EXERCISE: Give back the full data, unchanged and complete.

EXCERPTED DATA:
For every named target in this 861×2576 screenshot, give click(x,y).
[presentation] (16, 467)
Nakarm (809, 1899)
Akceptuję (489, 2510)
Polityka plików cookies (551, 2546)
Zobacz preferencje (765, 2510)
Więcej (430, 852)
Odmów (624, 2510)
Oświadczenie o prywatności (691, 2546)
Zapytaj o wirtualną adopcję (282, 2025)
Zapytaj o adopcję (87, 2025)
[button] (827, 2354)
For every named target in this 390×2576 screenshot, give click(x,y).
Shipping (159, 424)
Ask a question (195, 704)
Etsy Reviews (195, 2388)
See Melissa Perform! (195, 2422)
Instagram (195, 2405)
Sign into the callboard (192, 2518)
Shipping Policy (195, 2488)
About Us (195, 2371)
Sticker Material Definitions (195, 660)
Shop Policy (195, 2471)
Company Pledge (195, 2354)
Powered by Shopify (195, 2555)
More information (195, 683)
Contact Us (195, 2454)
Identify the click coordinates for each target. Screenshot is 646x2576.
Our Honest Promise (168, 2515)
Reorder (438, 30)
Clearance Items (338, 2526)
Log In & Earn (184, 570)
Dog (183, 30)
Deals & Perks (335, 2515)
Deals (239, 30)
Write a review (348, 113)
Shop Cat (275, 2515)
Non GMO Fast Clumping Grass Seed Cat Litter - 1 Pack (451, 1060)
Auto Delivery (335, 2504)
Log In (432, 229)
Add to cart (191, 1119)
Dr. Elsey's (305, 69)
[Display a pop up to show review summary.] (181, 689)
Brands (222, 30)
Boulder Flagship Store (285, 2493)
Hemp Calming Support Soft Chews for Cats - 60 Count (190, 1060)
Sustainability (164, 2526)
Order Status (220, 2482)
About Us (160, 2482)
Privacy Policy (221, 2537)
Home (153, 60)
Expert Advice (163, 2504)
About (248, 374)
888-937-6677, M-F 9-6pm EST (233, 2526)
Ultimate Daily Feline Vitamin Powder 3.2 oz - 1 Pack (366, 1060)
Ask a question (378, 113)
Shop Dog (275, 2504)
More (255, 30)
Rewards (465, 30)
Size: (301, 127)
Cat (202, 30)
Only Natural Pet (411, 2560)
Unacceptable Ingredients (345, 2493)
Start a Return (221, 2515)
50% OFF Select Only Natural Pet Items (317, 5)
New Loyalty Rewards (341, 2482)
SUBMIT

SOLUTION:
For every named target in this 861×2576 screenshot, give click(x,y).
[presentation] (16, 467)
Nakarm (809, 1899)
Akceptuję (489, 2510)
Polityka plików cookies (551, 2546)
Zobacz preferencje (765, 2510)
Więcej (430, 852)
Odmów (624, 2510)
Oświadczenie o prywatności (691, 2546)
Zapytaj o wirtualną adopcję (282, 2025)
Zapytaj o adopcję (87, 2025)
[button] (827, 2354)
For every named target in this 390×2576 screenshot, give click(x,y).
Shipping (159, 424)
Ask a question (195, 704)
Etsy Reviews (195, 2388)
See Melissa Perform! (195, 2422)
Instagram (195, 2405)
Sign into the callboard (192, 2518)
Shipping Policy (195, 2488)
About Us (195, 2371)
Sticker Material Definitions (195, 660)
Shop Policy (195, 2471)
Company Pledge (195, 2354)
Powered by Shopify (195, 2555)
More information (195, 683)
Contact Us (195, 2454)
Identify the click coordinates for each target. Screenshot is 646x2576.
Our Honest Promise (168, 2515)
Reorder (438, 30)
Clearance Items (338, 2526)
Log In & Earn (184, 570)
Dog (183, 30)
Deals & Perks (335, 2515)
Deals (239, 30)
Write a review (348, 113)
Shop Cat (275, 2515)
Non GMO Fast Clumping Grass Seed Cat Litter - 1 Pack (451, 1060)
Auto Delivery (335, 2504)
Log In (432, 229)
Add to cart (191, 1119)
Dr. Elsey's (305, 69)
[Display a pop up to show review summary.] (181, 689)
Brands (222, 30)
Boulder Flagship Store (285, 2493)
Hemp Calming Support Soft Chews for Cats - 60 Count (190, 1060)
Sustainability (164, 2526)
Order Status (220, 2482)
About Us (160, 2482)
Privacy Policy (221, 2537)
Home (153, 60)
Expert Advice (163, 2504)
About (248, 374)
888-937-6677, M-F 9-6pm EST (233, 2526)
Ultimate Daily Feline Vitamin Powder 3.2 oz - 1 Pack (366, 1060)
Ask a question (378, 113)
Shop Dog (275, 2504)
More (255, 30)
Rewards (465, 30)
Size: (301, 127)
Cat (202, 30)
Only Natural Pet (411, 2560)
Unacceptable Ingredients (345, 2493)
Start a Return (221, 2515)
50% OFF Select Only Natural Pet Items (317, 5)
New Loyalty Rewards (341, 2482)
SUBMIT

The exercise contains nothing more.